The earthquake-damaged Panorama Tower on Van Nuys Boulevard was bought in 2015 for renovation. The pressure on the mall is part of a wider rethinking of central Panorama City.

What Panorama Mall is in 2026, and what comes next

Curacao is gone. The company closed its Panorama Mall store during the redevelopment period because of major construction there, and sent customers to its Northridge location.

That removed one of the anchors that had defined the place since the 1990s.

Walmart still runs in the old Broadway building at 8333 Van Nuys Boulevard, open 6 AM to 11 PM daily. The Valley Indoor Swap Meet still operates inside the former Ohrbach's.
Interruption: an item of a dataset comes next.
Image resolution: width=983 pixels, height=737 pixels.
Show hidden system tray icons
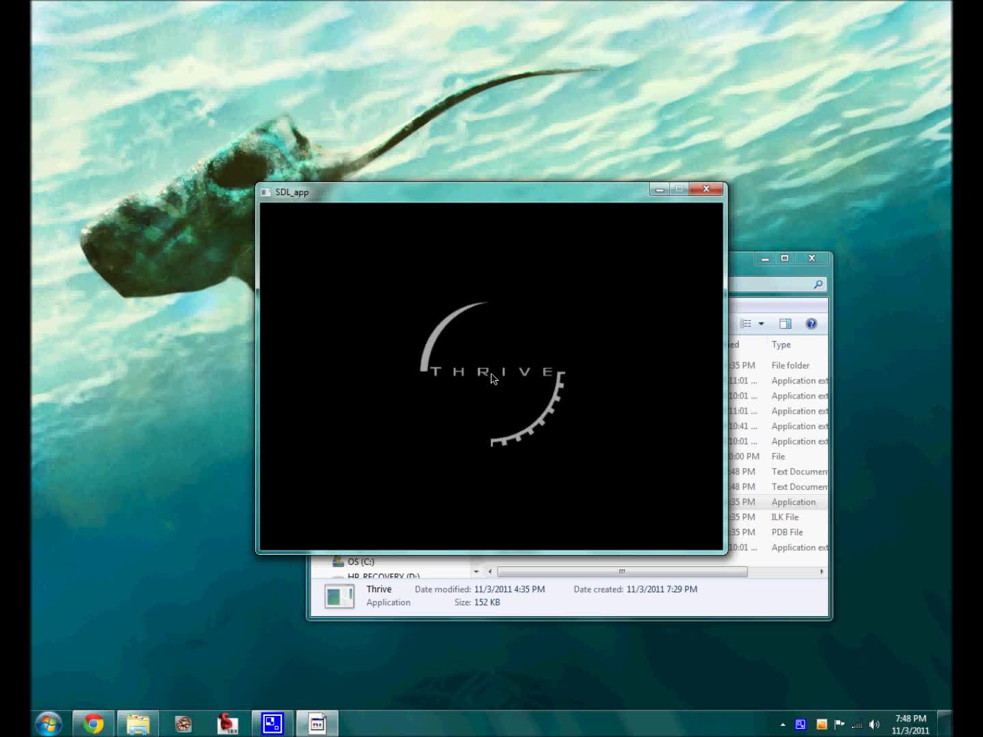click(x=783, y=725)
The mall still keeps regular store hours, and by 2026 its tenants included Osaka Japan, The Buffalo Spot, Kebab House, and House of Khan's, alongside empty suites offered for lease.

The property had 66 stores, with 17 spaces available.

A Metro light-rail line is under construction along Van Nuys Boulevard, set to open in 2031, and it is expected to run past the mall's front edge.

The pressure on the site comes from the land itself: a low-rise, parking-heavy parcel on a corner where a rail line is about to make redevelopment more attractive.

What opened in 1955 to give a new suburb somewhere to shop now waits between its enclosed past and a 30-story plan that would clear the mall site away.